# Work to do
Can you format the data below as a JSON list of strings, one string per line, with blank lines and the pictures left out?

·····

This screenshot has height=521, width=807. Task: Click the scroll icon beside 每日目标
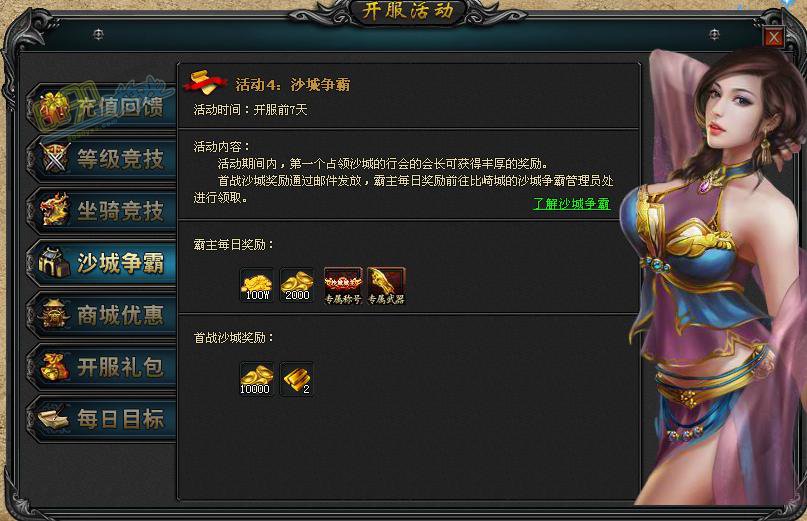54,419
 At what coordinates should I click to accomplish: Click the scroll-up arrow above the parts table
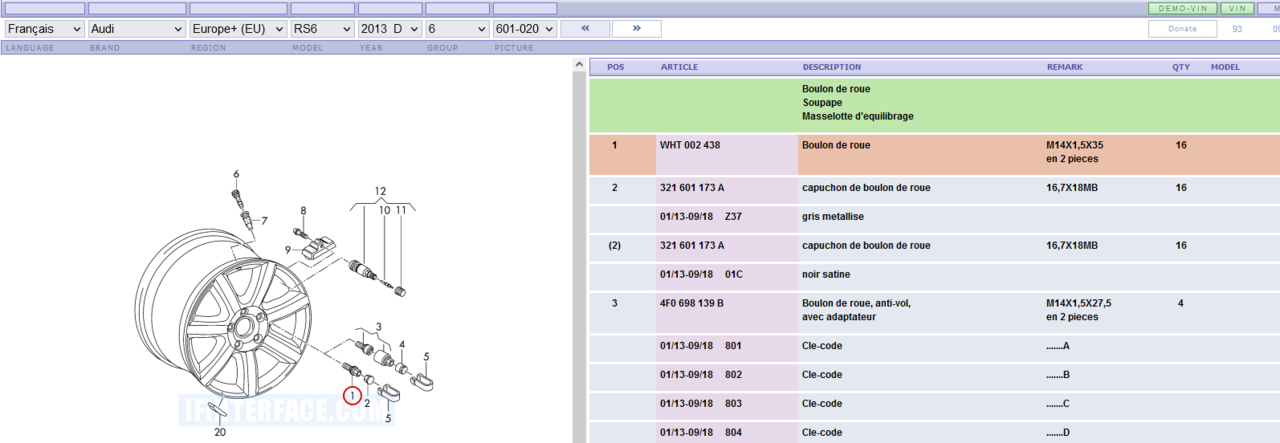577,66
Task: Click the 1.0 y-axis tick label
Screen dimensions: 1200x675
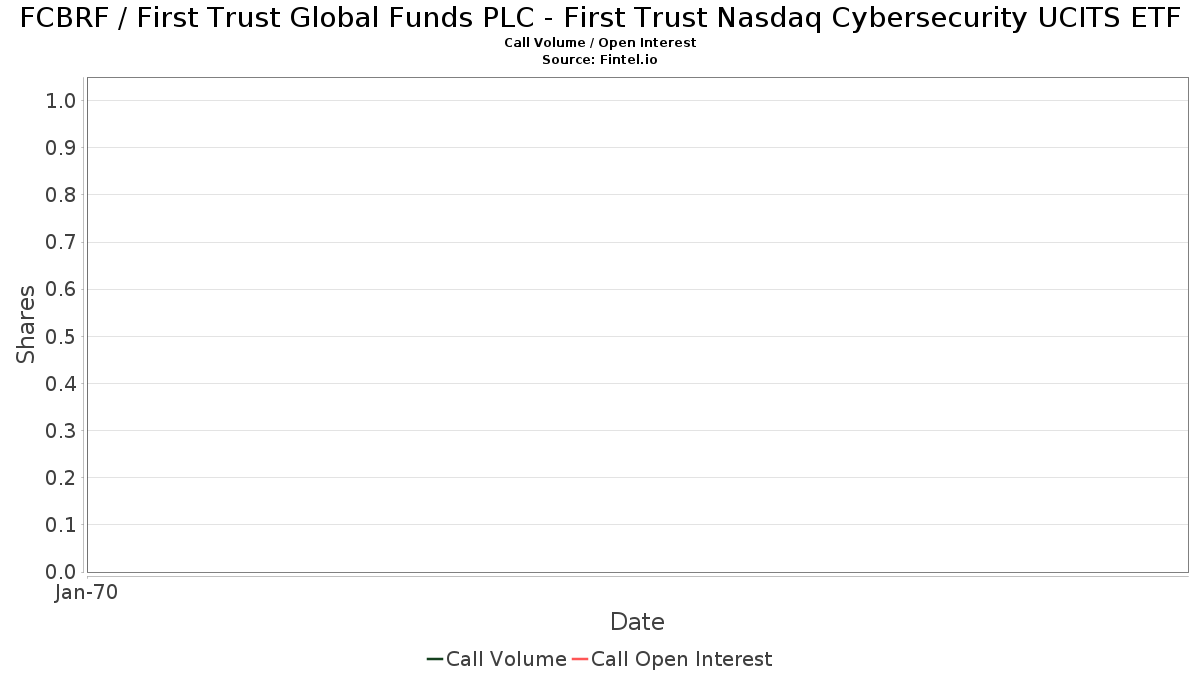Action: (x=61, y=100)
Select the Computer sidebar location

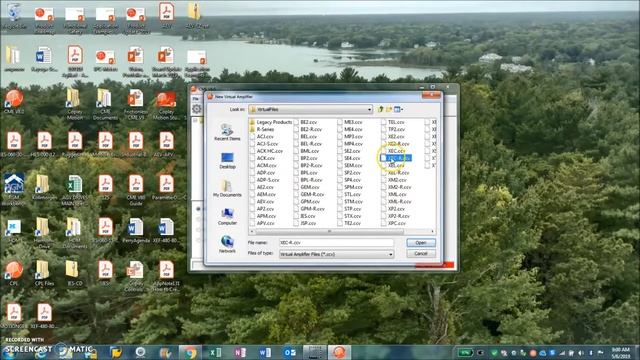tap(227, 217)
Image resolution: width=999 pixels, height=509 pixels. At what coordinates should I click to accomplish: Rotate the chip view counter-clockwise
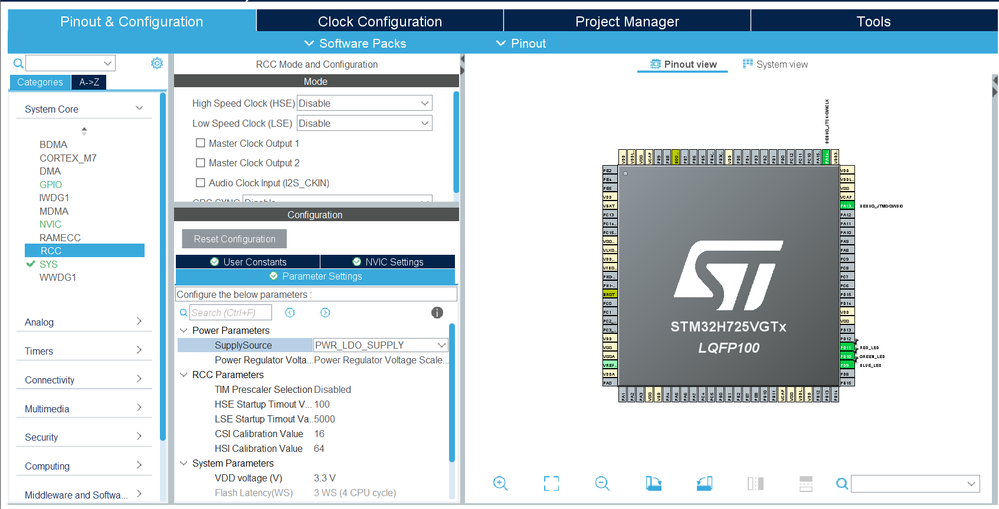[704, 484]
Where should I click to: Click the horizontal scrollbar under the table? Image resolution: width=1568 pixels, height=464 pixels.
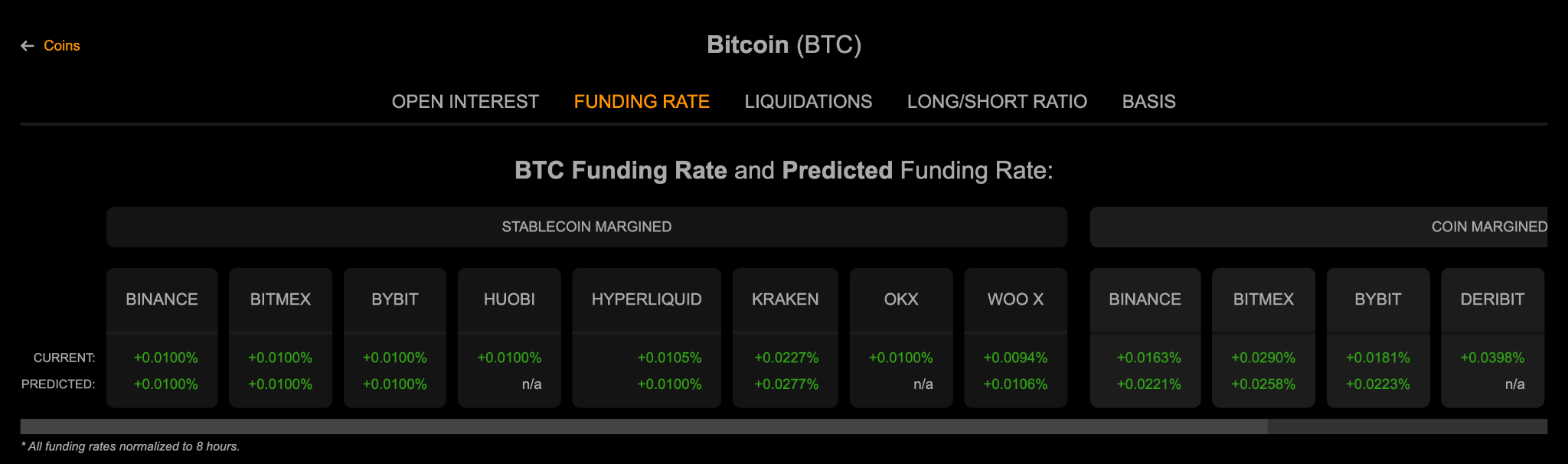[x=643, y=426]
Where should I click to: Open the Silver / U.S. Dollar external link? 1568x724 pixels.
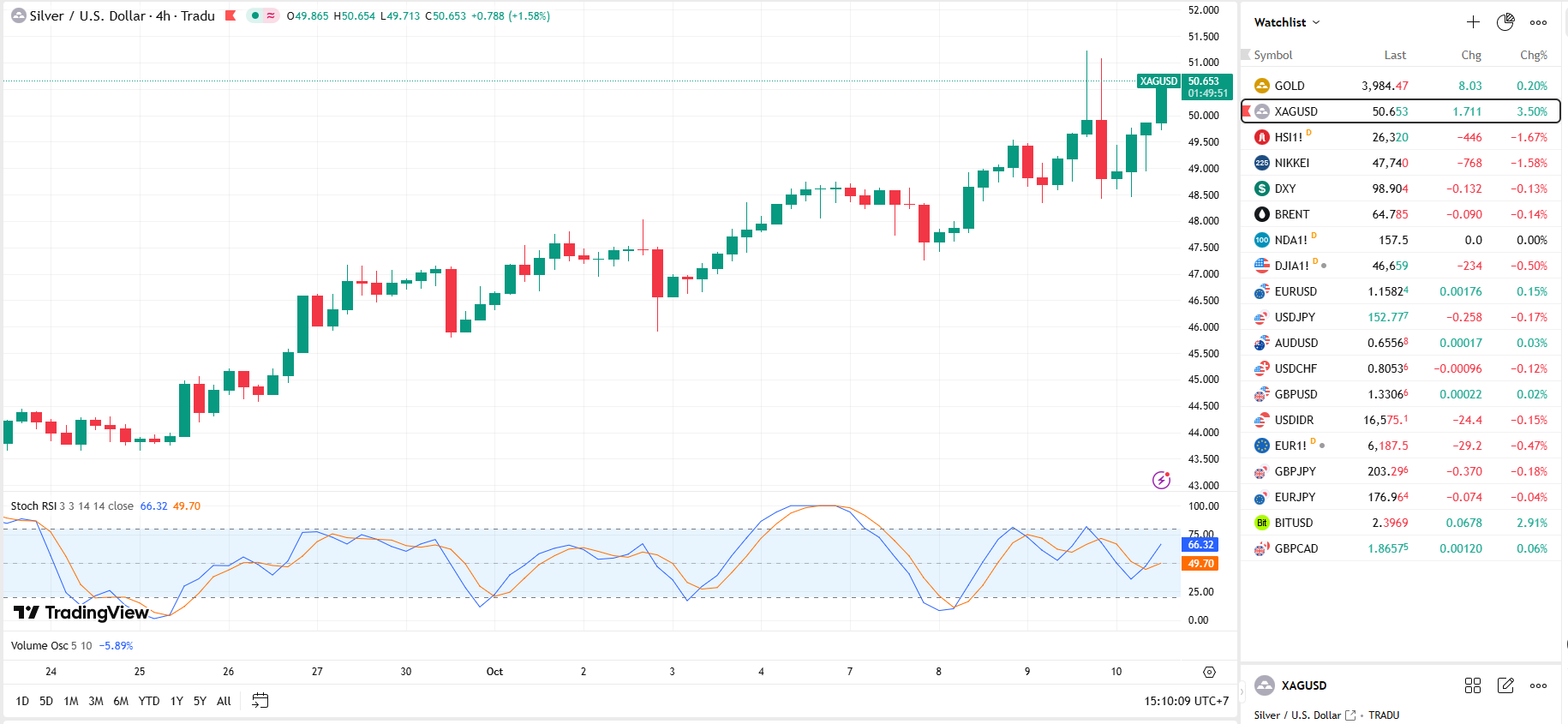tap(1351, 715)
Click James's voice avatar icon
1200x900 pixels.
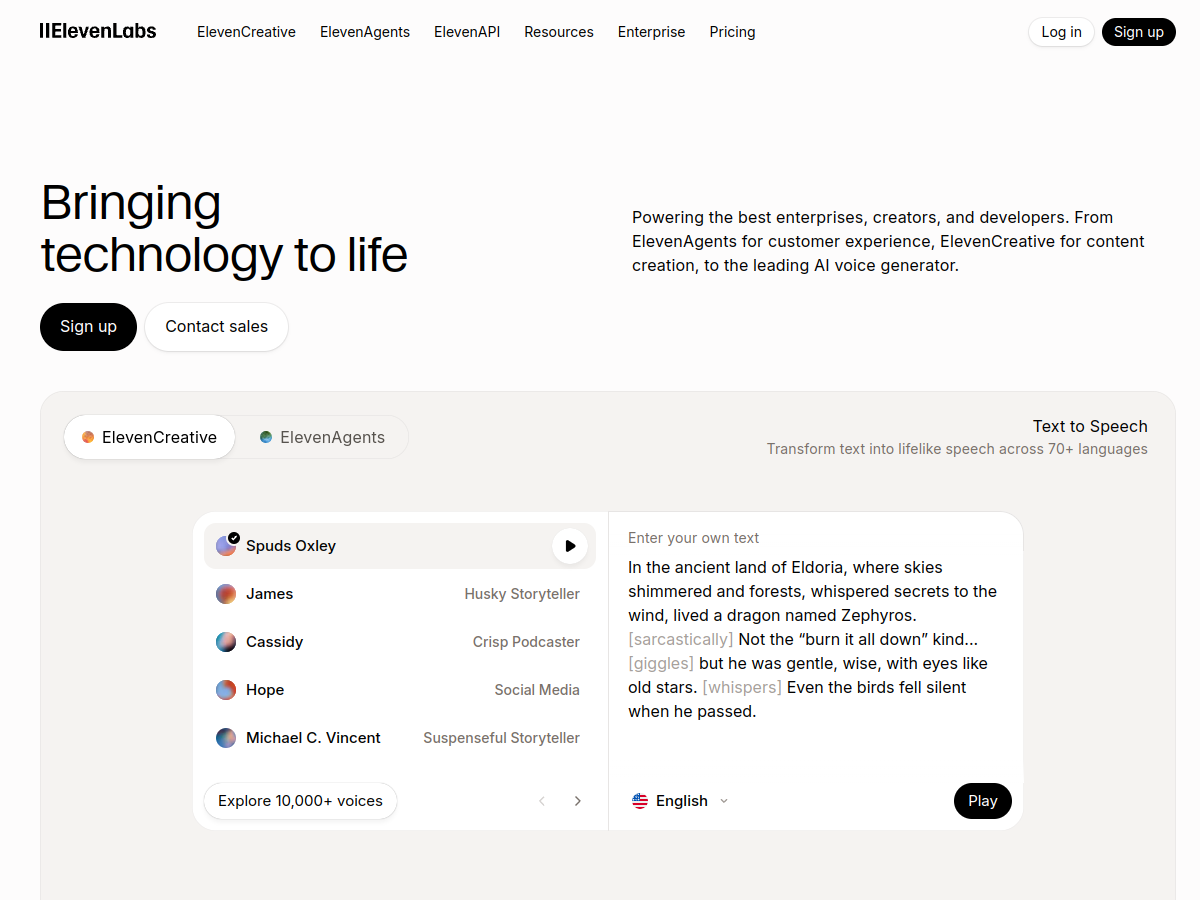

·····

# Solution
[
  "This screenshot has height=521, width=807. Task: Click the scroll icon beside 每日目标",
  "54,419",
  " At what coordinates should I click to accomplish: Click the scroll-up arrow above the parts table",
  "577,66",
  "Task: Click the 1.0 y-axis tick label",
  "Screen dimensions: 1200x675",
  "Action: (x=61, y=100)",
  "Select the Computer sidebar location",
  "tap(227, 217)",
  "Image resolution: width=999 pixels, height=509 pixels. At what coordinates should I click to accomplish: Rotate the chip view counter-clockwise",
  "[704, 484]",
  "Where should I click to: Click the horizontal scrollbar under the table? Image resolution: width=1568 pixels, height=464 pixels.",
  "[x=643, y=426]",
  "Where should I click to: Open the Silver / U.S. Dollar external link? 1568x724 pixels.",
  "tap(1351, 715)",
  "Click James's voice avatar icon",
  "1200x900 pixels."
]